Do you know what else annoys me, 'wow, you look amazing, are you better?' I don't know how I've stopped myself punching people in the face (maybe because I'd injure myself more). Thanks for the first part, I'm glad you think I look good but I'm not better, I'm still in a wheelchair, I'm still dislocating everyday and in chronic pain, I'm just a huge fan of Mac Cosmetics and it's saving me from looking like a zombie.

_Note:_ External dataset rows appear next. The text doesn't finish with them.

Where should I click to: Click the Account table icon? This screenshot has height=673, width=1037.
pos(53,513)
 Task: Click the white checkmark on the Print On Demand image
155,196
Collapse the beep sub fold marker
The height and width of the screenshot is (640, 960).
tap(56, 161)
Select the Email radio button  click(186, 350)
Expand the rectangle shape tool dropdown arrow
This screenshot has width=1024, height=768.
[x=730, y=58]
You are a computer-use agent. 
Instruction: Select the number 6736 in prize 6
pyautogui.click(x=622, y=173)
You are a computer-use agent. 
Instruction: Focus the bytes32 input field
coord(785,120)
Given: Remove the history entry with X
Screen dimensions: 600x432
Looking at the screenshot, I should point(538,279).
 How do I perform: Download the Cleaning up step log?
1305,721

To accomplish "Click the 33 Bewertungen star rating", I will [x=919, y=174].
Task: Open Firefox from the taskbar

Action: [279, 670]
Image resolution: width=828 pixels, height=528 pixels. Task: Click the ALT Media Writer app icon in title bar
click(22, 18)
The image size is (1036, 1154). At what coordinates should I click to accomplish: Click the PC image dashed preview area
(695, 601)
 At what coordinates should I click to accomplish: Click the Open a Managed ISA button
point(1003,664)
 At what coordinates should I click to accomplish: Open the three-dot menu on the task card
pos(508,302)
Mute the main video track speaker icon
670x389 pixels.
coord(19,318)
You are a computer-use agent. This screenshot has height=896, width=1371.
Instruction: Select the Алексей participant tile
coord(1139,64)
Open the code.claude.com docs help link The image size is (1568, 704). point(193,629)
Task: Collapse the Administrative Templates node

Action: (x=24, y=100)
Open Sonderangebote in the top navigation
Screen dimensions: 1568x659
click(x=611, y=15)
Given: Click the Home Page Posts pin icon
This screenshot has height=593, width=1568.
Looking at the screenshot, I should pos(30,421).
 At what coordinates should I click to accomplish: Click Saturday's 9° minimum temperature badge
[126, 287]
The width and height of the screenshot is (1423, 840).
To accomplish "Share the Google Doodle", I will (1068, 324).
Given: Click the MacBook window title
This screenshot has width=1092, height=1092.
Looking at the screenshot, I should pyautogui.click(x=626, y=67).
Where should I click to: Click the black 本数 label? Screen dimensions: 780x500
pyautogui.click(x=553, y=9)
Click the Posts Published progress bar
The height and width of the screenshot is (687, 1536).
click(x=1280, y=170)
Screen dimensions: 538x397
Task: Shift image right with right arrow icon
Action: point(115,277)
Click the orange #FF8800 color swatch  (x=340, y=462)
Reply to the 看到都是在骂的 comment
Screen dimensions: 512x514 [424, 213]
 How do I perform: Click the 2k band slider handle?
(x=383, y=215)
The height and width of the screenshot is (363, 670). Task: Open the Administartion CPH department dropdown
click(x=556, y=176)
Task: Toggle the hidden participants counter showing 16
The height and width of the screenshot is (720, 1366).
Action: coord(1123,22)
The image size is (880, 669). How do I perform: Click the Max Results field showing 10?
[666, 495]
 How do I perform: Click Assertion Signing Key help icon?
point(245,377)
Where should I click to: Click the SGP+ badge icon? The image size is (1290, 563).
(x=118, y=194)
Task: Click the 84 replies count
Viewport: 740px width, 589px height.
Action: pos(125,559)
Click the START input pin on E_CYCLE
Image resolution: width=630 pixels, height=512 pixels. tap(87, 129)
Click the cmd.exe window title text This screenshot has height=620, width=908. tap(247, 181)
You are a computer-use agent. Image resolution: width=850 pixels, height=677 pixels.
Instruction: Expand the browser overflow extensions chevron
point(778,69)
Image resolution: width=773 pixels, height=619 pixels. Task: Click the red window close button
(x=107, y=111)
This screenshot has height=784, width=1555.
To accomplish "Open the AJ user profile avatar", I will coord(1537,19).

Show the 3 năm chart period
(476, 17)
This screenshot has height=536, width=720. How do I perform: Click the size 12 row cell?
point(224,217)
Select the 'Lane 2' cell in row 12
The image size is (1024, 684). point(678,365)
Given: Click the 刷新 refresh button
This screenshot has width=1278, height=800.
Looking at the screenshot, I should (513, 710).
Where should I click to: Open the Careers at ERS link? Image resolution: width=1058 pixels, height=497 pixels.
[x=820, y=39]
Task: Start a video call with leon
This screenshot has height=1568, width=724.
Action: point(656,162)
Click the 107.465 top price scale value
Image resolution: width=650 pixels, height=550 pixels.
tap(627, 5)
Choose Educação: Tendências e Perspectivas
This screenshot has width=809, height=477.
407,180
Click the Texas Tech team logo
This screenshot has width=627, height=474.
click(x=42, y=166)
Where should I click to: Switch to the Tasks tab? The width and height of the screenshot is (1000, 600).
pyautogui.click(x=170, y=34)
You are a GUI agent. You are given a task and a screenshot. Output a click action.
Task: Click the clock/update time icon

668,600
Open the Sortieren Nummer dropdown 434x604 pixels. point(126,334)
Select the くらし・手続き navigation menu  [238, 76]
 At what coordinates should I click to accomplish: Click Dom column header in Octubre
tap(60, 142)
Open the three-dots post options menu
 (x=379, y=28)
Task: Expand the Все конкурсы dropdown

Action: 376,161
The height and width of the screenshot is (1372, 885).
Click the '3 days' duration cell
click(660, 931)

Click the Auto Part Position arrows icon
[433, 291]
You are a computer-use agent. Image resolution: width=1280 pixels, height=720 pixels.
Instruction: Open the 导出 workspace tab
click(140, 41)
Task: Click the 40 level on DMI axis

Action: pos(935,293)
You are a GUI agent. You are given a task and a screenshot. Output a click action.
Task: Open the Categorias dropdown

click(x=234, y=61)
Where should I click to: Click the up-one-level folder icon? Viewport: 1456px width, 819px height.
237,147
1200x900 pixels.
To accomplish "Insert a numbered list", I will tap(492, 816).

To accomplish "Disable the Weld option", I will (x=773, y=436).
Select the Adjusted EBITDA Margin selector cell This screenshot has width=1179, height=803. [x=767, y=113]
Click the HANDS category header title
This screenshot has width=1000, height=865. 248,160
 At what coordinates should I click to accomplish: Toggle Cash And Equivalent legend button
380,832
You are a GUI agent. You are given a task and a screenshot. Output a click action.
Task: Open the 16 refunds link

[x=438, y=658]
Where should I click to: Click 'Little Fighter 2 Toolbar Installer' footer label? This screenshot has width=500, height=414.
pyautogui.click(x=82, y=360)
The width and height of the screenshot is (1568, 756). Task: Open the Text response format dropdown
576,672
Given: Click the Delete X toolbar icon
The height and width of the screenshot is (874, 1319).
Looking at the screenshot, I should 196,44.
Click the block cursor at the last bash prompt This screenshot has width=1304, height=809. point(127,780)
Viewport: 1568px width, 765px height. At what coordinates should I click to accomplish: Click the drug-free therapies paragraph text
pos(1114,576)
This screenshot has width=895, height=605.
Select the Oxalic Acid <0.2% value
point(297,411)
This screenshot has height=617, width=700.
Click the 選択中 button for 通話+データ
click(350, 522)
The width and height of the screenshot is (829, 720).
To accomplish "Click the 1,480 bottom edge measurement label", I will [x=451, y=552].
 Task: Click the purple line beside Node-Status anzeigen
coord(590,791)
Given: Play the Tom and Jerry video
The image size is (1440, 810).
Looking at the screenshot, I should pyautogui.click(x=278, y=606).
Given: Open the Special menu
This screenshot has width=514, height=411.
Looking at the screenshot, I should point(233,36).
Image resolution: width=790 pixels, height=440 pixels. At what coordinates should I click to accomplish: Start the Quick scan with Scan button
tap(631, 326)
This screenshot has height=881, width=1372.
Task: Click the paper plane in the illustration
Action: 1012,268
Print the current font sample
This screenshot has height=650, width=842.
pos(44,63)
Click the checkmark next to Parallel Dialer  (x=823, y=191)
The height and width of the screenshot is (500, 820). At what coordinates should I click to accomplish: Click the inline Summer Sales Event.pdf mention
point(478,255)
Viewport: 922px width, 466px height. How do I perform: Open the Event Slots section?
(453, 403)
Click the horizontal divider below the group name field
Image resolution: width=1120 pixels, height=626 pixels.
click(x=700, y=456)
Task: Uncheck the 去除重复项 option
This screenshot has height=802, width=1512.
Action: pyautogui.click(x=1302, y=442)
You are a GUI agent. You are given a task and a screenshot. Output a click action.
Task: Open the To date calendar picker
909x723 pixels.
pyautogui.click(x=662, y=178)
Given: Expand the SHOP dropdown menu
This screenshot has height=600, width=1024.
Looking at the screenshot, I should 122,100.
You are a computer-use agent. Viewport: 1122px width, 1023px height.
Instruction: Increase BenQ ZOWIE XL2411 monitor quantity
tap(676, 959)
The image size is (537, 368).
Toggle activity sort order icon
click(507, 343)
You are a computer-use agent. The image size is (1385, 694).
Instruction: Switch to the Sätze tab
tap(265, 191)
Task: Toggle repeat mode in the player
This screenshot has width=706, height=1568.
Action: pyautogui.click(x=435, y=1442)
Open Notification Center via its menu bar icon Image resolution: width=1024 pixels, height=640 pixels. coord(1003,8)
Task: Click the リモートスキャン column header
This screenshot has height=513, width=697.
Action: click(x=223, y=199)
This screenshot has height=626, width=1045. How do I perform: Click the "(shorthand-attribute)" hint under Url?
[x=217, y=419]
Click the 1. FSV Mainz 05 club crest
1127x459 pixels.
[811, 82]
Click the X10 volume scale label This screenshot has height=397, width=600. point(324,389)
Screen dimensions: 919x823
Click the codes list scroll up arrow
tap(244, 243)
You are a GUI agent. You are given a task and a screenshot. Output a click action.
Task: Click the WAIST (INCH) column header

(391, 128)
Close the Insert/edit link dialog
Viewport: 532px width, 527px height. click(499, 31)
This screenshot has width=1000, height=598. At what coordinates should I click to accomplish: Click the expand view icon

Despite these comments, I also battle with myself and imagined stigma. There's a little devil on my shoulder at all times, whispering things in my ear about other peoples thoughts; this notably takes hold when I'm wearing a full-face of make up and out in my wheelchair. Why's she bothering? Who's she trying to impress? She's in a wheelchair, what's the point? Clearly nothing wrong with her if she looks like that? Lazy cow. I let all these imagined thoughts build up and replay them whenever a stranger  looks at me for longer than a few seconds. How can I possibly know what anyone else is thinking? I'm not Professor X, I don't have powers, this is something I'm slowly trying to get over but it's hard. Especially when we live in a world where we're constantly bombarded by images of beautiful people with beautiful bodies, perfect glowing skin and perfect hair, but what we're not showing the younger generation is real people. Young men/women in wheelchairs/disabled not/wearing make up - it's real. Until the perception of disability alters (in all aspects), there's going to be people like me feeling criticised for simply being.

I wear make up for me, not for you, or anyone else. I wear it to look and feel cute. There's always going to be people who judge you, no matter what you do, as long as you're being true to yourself and are confident, who gives a shit what they think? Here's hoping I become more apathetic to ignorance very soon!


36 comments:

  1. Sarah, this post touched me, it really did. I feel quite emotional. It's horrible that you should feel like you need to justify your love of makeup to others just because you're in a wheelchair.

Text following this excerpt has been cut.